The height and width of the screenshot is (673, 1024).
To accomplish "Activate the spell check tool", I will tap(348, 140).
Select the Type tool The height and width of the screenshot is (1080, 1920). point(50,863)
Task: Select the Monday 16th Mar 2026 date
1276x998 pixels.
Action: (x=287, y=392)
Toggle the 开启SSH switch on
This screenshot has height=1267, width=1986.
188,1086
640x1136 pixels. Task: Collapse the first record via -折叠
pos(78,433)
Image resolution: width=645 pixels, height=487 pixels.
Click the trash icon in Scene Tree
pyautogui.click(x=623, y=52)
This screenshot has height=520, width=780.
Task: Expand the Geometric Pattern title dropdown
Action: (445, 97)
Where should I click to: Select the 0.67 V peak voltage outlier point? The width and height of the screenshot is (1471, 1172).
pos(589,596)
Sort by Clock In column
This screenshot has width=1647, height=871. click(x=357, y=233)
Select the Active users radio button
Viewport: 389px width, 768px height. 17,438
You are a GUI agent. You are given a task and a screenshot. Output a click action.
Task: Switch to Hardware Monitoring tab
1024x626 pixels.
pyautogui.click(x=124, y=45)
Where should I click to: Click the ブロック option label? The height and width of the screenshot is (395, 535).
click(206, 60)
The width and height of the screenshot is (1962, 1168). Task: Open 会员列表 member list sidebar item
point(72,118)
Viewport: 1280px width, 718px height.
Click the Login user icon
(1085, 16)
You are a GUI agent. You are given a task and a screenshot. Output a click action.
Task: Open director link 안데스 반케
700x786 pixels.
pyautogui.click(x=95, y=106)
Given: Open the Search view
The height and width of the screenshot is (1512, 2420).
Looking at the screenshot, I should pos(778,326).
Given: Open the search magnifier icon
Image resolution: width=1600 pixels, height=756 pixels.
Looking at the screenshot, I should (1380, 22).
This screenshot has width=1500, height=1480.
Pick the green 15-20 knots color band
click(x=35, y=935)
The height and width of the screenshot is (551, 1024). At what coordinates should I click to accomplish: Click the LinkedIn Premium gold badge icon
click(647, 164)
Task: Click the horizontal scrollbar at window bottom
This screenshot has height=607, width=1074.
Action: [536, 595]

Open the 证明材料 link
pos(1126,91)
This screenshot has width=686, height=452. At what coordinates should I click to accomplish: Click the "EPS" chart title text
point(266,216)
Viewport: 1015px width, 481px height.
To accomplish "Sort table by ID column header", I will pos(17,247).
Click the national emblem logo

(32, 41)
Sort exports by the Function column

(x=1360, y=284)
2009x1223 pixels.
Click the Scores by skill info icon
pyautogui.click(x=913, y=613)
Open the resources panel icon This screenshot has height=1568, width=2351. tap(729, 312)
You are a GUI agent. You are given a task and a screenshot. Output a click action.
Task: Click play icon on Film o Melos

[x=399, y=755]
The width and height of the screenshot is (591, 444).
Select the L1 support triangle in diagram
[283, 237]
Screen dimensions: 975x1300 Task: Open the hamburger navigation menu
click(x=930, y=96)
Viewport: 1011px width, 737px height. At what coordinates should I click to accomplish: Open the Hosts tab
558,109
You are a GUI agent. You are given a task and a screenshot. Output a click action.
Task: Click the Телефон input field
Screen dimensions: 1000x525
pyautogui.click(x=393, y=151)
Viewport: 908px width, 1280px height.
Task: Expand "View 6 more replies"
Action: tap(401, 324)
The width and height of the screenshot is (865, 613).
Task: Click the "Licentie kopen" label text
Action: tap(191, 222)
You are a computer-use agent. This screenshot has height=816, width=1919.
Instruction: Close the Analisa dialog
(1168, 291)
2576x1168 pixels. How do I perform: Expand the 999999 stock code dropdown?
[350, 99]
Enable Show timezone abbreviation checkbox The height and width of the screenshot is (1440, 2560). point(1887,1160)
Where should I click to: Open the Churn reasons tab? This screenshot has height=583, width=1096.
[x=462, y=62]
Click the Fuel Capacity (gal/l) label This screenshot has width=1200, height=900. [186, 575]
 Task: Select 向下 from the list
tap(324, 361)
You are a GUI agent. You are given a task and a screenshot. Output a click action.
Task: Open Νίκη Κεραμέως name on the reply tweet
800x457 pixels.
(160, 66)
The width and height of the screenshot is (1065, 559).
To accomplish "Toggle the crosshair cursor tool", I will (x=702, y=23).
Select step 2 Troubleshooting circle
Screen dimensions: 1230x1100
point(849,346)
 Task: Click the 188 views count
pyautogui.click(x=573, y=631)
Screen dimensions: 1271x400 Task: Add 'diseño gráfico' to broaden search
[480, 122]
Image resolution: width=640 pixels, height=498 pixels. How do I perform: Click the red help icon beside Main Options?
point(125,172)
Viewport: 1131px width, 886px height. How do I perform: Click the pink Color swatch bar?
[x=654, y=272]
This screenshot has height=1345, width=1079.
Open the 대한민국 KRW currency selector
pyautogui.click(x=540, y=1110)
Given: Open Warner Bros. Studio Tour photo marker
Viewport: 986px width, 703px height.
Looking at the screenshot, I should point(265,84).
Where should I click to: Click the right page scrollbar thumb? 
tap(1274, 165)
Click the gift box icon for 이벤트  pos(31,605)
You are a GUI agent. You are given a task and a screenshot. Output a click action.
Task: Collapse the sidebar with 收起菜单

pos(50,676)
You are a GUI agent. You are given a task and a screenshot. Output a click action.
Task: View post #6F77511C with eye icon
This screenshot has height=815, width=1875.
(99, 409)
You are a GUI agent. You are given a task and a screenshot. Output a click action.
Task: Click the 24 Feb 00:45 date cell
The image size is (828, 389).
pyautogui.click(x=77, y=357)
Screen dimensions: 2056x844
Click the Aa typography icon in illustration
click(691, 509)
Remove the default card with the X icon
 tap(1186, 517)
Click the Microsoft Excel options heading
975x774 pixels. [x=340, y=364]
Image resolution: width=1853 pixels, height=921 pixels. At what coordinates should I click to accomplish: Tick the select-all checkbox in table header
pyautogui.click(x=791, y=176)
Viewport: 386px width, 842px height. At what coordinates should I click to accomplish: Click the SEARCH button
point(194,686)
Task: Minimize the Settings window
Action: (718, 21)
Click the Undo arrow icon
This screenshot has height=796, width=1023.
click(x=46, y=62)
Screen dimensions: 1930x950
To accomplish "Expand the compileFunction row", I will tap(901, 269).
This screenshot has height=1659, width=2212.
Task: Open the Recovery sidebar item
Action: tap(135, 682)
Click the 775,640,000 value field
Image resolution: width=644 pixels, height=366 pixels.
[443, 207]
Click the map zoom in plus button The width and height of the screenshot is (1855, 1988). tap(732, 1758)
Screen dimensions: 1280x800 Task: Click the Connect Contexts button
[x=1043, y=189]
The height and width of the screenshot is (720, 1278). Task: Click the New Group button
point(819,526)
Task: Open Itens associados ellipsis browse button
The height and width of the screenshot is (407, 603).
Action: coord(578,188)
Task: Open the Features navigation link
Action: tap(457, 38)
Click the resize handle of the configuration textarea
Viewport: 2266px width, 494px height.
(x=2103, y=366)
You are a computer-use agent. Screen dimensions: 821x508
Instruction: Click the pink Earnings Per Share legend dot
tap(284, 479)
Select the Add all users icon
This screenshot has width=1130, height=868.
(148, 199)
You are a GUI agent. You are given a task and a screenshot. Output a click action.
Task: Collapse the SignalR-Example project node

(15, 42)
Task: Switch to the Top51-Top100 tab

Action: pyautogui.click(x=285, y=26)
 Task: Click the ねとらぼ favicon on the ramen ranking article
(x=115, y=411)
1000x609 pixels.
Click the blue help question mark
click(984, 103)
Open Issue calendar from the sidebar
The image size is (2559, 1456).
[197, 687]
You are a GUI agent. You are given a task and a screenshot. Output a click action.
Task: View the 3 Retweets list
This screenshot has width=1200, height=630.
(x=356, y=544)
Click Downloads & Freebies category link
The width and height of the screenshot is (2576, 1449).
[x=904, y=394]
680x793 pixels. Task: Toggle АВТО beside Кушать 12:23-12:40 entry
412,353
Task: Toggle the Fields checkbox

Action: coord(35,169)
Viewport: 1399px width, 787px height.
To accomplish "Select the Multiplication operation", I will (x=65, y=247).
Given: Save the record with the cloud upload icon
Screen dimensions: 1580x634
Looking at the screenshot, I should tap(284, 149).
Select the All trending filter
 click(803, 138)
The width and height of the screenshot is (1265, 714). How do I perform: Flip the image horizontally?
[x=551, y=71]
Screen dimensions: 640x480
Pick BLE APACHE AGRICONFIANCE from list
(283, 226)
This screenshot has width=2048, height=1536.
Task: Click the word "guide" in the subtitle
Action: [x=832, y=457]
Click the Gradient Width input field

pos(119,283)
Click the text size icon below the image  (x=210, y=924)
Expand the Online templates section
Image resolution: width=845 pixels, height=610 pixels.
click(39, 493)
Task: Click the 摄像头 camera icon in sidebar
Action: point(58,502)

Goal: Copy out the rows from the line with "Select the Active users radio button" up to and including the line with "pos(1126,91)".

Problem solution:
Select the Active users radio button
Viewport: 389px width, 768px height. 17,438
You are a GUI agent. You are given a task and a screenshot. Output a click action.
Task: Switch to Hardware Monitoring tab
1024x626 pixels.
pyautogui.click(x=124, y=45)
Where should I click to: Click the ブロック option label? The height and width of the screenshot is (395, 535).
click(206, 60)
The width and height of the screenshot is (1962, 1168). Task: Open 会员列表 member list sidebar item
point(72,118)
Viewport: 1280px width, 718px height.
Click the Login user icon
(1085, 16)
You are a GUI agent. You are given a task and a screenshot. Output a click action.
Task: Open director link 안데스 반케
700x786 pixels.
pyautogui.click(x=95, y=106)
Given: Open the Search view
The height and width of the screenshot is (1512, 2420).
Looking at the screenshot, I should pos(778,326).
Given: Open the search magnifier icon
Image resolution: width=1600 pixels, height=756 pixels.
Looking at the screenshot, I should (1380, 22).
This screenshot has width=1500, height=1480.
Pick the green 15-20 knots color band
click(x=35, y=935)
The height and width of the screenshot is (551, 1024). At what coordinates should I click to accomplish: Click the LinkedIn Premium gold badge icon
click(647, 164)
Task: Click the horizontal scrollbar at window bottom
This screenshot has height=607, width=1074.
Action: [536, 595]

Open the 证明材料 link
pos(1126,91)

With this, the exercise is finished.